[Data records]
-------------------------

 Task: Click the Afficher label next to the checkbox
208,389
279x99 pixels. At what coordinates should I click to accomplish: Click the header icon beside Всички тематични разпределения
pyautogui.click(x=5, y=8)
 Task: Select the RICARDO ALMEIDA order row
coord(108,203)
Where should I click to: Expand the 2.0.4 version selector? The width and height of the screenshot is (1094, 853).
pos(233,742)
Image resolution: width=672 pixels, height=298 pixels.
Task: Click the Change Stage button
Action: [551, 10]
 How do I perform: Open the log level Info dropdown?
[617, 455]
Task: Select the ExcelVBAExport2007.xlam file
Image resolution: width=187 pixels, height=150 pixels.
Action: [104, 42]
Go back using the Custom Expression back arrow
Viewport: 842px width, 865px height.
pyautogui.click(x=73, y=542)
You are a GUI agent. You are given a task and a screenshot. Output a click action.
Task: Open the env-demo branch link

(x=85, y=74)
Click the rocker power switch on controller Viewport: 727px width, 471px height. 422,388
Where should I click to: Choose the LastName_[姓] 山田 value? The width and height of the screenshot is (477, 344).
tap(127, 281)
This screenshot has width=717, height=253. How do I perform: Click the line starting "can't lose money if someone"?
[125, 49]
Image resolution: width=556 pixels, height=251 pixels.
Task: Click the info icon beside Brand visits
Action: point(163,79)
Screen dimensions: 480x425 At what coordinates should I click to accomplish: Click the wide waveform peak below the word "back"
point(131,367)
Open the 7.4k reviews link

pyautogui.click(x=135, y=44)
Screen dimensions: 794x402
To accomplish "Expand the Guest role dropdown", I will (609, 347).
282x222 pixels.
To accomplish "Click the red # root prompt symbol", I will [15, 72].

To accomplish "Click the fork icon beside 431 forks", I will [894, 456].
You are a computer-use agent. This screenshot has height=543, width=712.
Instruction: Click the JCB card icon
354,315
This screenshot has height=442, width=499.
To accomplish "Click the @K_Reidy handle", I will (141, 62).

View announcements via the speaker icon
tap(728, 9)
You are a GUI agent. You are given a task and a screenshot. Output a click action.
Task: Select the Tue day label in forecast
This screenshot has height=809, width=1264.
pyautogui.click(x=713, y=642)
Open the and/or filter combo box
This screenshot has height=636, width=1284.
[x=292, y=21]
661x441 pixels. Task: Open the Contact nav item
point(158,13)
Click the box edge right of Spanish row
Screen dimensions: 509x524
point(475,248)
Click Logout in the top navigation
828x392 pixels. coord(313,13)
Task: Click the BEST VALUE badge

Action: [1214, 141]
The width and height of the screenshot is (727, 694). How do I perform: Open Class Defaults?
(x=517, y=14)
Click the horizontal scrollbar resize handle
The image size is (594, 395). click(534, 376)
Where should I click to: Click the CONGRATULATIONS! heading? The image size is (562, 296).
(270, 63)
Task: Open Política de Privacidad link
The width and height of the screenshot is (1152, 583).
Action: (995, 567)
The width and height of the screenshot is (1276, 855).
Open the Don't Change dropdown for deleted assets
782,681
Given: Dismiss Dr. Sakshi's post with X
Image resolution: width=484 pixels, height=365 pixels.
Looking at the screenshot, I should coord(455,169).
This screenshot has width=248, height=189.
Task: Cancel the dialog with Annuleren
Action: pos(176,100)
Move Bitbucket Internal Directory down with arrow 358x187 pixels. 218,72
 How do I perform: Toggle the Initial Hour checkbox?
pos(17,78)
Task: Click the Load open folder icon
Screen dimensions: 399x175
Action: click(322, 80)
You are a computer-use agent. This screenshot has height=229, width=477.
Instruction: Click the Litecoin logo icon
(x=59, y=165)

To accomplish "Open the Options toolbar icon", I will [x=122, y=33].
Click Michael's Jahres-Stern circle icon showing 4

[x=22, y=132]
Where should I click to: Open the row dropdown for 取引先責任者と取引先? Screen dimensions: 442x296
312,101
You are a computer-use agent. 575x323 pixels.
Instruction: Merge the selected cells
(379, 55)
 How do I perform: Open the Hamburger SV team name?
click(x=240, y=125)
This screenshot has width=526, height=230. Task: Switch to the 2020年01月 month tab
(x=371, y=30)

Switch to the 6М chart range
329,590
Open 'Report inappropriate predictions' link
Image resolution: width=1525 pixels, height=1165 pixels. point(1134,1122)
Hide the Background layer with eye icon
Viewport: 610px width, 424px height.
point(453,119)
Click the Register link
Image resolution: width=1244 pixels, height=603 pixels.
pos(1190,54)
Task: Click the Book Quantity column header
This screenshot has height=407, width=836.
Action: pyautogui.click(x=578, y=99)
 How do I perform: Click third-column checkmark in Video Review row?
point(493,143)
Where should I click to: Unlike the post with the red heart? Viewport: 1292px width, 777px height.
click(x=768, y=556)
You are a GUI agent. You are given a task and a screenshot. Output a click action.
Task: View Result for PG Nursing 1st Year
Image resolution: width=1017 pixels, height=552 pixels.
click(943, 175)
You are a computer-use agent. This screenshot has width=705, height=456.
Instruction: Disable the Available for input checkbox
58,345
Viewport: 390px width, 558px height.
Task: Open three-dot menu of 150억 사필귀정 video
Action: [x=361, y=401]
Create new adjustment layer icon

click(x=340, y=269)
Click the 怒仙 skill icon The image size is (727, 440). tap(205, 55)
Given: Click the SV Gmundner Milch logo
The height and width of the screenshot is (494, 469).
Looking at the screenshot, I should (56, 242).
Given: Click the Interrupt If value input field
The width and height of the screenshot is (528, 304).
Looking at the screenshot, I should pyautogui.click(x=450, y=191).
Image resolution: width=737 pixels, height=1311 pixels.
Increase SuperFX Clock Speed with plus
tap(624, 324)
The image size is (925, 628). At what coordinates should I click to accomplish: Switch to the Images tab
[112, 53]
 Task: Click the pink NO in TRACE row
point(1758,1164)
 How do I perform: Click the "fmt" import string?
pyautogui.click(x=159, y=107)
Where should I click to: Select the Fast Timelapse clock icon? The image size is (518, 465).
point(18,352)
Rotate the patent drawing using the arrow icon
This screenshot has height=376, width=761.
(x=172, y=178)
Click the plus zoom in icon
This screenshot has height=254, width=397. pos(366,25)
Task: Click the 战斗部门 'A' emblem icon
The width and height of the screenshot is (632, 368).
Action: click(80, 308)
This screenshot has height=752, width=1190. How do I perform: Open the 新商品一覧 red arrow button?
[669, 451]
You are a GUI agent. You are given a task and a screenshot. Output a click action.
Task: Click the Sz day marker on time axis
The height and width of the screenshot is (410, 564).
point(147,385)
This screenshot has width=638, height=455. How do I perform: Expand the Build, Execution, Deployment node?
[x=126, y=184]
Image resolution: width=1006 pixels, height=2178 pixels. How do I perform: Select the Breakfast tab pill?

-------------------------

Required action:
Return a copy of each line in the entries that contains "computer".

Output of the task:
You are a computer-use agent. This screenshot has height=543, width=712.
You are a computer-use agent. This screenshot has height=229, width=477.
You are a computer-use agent. 575x323 pixels.
You are a computer-use agent. This screenshot has width=705, height=456.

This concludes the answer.